Gamblers Anonymous is considering adding fantasy sports to its list of no-no’s, further undercutting the daily fantasy sports (DFS) industry’s attempts to distance itself from gambling.
On Thursday, NBC’s affiliate in Washington, DC reported that the problem gambling 12-step program was considering revising its Combo Book recovery guide to include fantasy sports in the list of activities that compulsive gamblers should avoid.
The Combo Book, which GA members are advised to carry with them at all times, currently cites things like bingo, lottery or raffle tickets, office sports pools and trading stocks, commodities or options as activities that could prove problematic for individuals who have difficulty controlling their gambling activity. A proposal has been made to add the phrase “fantasy sports” to this list.

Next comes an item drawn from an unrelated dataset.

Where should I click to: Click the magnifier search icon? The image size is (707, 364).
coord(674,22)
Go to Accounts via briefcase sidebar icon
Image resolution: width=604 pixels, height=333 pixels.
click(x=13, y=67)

Altering the Combo Book requires two separate votes by GA’s international trustees. The next scheduled meeting of trustees is in October, while the following meeting isn’t scheduled until May.
A GA official told NBC4 that the fantasy sports proposal was added this week to the agenda of the October meeting. The source said the proposal “could very well pass. There has been a lot of trustee talk about it” given the dramatically increased profile DFS has enjoyed over the past year or so.

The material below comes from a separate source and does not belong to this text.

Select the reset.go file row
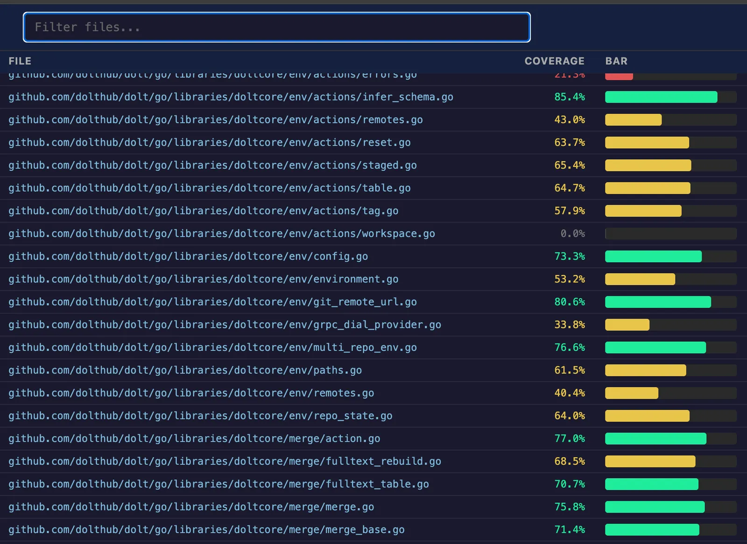Screen dimensions: 747x544 coord(209,143)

Whether or not the proposal is accepted, the news will be enough to make an already skittish DFS industry even more fearful that headline-hungry politicians will look to impose regulation on the sector. The industry’s protestations that DFS isn’t gambling are wearing increasingly thin and rarely does a day go by without a mainstream media op-ed arching an eyebrow at the deluge of DFS marketing pitches, especially as the nation braces for a new National Football League season.
Regulation appears more or less inevitable, threatening an already profit-poor industry with additional compliance costs. And the industry will only have itself to blame. Imagine, if you will, the response to an online poker, casino or sports betting commercial that opened with its own variation of a player stating: “After I played [blank] the first time, I was hooked.”